* **EXERCISE DIRECTIONS**: Check the listing below for lines that hold "email". How many are there? Please give only the number.

* **EXCERPTED DATA**:
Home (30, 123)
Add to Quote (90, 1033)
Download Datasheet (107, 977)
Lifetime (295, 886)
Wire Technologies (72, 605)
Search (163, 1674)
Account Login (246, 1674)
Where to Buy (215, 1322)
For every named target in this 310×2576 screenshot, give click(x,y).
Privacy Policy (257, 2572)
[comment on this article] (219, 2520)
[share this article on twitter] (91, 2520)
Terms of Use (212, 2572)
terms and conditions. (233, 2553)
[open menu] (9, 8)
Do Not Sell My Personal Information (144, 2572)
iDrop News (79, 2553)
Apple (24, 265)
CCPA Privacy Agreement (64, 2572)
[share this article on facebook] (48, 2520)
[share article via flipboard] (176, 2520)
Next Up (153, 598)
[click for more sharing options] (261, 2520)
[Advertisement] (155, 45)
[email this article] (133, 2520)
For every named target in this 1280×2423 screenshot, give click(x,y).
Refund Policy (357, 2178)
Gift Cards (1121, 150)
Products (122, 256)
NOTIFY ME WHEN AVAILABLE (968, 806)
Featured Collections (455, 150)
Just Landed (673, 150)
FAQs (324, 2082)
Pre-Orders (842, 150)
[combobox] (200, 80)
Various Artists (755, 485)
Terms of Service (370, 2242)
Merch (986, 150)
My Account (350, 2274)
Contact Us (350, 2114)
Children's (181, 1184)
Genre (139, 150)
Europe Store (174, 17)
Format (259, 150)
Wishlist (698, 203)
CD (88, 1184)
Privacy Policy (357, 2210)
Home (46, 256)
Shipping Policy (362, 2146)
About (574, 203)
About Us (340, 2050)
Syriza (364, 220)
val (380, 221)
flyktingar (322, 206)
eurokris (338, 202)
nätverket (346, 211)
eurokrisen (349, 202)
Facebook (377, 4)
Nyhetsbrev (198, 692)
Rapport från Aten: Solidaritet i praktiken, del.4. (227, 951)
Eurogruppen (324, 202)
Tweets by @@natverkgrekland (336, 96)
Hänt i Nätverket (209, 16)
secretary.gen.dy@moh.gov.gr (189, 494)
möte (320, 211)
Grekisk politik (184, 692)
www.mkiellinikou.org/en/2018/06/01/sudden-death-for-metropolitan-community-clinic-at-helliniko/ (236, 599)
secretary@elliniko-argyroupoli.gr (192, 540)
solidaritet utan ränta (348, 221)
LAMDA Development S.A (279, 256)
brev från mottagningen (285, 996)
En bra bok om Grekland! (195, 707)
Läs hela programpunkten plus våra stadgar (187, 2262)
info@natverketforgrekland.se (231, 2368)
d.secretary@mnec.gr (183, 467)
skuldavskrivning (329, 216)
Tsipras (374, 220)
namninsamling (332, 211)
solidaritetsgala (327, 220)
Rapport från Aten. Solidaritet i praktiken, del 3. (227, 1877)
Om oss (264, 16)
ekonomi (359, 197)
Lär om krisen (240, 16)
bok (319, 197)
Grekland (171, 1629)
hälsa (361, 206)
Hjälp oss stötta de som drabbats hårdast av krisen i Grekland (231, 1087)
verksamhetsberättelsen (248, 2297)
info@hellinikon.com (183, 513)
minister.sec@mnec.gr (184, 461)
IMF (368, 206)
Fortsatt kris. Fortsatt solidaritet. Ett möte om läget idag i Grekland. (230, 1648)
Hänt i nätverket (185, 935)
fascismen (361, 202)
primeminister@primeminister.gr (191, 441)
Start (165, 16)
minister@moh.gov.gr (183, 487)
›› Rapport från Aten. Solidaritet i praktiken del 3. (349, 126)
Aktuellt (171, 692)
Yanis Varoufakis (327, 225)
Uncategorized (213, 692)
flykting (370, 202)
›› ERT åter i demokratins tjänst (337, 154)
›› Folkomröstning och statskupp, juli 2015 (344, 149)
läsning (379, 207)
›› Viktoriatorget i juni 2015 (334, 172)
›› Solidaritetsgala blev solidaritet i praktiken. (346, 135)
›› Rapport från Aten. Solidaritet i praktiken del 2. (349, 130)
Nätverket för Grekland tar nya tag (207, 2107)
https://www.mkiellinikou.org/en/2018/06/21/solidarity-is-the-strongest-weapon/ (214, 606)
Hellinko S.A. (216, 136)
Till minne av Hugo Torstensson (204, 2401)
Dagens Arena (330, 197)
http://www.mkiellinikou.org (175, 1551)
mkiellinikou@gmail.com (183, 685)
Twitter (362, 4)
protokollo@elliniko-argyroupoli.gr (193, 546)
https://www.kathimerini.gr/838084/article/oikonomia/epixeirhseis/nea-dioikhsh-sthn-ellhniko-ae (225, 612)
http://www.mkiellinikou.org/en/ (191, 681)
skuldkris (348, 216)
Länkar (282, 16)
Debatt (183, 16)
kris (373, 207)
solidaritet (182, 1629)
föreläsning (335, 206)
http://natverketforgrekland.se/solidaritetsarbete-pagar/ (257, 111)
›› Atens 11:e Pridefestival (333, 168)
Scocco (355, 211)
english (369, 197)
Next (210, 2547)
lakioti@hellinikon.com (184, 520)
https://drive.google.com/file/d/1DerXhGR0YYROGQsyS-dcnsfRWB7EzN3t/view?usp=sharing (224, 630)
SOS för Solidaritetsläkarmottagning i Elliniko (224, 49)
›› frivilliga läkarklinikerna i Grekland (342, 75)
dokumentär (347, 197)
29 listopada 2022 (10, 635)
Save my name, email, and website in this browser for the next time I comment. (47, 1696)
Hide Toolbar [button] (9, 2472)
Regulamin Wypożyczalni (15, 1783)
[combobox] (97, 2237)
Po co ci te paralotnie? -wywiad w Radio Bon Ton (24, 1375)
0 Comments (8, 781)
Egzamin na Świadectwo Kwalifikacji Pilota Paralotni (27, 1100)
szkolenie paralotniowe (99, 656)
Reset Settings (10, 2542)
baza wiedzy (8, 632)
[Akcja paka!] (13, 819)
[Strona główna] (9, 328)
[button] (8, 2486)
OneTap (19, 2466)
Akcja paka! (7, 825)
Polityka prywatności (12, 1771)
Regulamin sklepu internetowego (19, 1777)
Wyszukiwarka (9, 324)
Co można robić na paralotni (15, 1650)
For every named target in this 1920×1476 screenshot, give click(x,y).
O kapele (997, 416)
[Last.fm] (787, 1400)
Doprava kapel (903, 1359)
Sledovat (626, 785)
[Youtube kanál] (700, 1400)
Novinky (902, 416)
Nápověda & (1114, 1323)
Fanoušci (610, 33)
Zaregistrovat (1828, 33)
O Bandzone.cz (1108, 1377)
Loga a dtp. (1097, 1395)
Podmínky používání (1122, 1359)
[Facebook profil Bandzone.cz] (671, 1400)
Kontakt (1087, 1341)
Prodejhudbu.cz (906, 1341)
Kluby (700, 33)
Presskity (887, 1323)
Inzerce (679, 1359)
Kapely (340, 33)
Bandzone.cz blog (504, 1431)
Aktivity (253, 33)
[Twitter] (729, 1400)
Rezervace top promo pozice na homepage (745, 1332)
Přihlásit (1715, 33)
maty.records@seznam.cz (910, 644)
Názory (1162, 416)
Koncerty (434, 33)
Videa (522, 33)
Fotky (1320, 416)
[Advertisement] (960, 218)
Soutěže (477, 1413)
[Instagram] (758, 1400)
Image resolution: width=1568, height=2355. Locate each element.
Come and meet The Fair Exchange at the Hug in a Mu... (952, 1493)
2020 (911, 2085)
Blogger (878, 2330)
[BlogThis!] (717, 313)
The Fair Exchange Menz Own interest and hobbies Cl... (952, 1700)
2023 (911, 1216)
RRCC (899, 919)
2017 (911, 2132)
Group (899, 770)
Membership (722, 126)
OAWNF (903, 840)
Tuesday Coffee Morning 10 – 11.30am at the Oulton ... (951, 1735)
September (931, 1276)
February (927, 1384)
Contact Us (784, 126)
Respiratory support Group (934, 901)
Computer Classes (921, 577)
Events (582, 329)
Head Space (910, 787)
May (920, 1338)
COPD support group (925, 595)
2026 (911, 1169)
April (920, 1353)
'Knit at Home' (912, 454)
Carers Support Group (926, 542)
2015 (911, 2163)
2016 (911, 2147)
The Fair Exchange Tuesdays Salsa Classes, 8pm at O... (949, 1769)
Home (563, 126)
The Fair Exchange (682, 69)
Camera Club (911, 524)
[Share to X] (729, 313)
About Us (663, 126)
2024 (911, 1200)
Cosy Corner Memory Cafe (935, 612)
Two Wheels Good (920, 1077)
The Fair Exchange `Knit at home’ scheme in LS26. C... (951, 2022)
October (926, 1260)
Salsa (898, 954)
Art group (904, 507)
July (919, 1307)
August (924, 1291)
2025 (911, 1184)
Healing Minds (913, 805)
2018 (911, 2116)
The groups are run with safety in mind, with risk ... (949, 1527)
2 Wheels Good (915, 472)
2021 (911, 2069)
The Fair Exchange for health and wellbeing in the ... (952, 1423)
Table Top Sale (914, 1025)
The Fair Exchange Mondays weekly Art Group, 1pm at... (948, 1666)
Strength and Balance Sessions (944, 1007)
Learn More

* **ANSWER SPACE**: 2